Images of the Financial Planning Association and its forerunner groups, the International Association of Financial Planning and the Institute of Certified Financial Planners
The Financial Planning Association will display images from its history at its annual conference this week in Las Vegas, where the FPA is commemorating its 25th anniversary since the merger of the International Association of Financial Planning and the Institute of Certified Financial Planners.
Financial Planning Association

Just over 25 years ago, the two largest professional organizations in the field came together to form the Financial Planning Association. 

That painstaking process had begun years earlier, when leaders of the International Association of Financial Planning and the Institute of Certified Financial Planners rallied around a September 1997 essay in Financial Planning.

The light-hearted headline of outgoing IAFP president Peggy Ruhlin's call to action, "If I Ruled the World," belied the serious nature of the proposal to unite the two organizations and the laborious consensus building needed to make it work. A draft of her argument drew support from both groups' boards. The central difference between the two groups: The ICFP served certified financial planners specifically, while the IAFP had for decades remained intentionally "designation neutral." In pursuit of unification, Ruhlin and other IAFP board members voted unanimously to endorse the CFP designation as "the symbol for financial planning," a relatively new profession that needed a single credential before the public and aspiring practitioners, she later recalled in a Journal of Financial Planning interview.

"There's nothing wrong with the other designations, but somehow the CFP designation has emerged as the predominant one, and to be competitive today, you have to have it," Ruhlin said.

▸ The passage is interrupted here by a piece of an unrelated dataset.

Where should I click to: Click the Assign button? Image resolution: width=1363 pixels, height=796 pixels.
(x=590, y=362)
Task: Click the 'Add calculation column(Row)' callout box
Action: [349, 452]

Marathon talks among a project team of 14 planners at the Hilton Chicago O'Hare Airport led to a "memorandum of intent and commitment" for a new organization: the Financial Planning Association. (Three decades earlier, 13 mutual fund salesmen and life insurance agents had met nearby at the O'Hare Inn, where they laid the foundation for the industry's first professional standards.) These founding planners of the FPA believed, the memo said, that it was in "the best interest of the public and the financial planning profession to unify their efforts into a new entity that establishes the value of financial planning and the success of the financial planning profession." 

The IAFP board and ICFP members then voted to launch the FPA. Its official launch date: Jan. 1, 2000.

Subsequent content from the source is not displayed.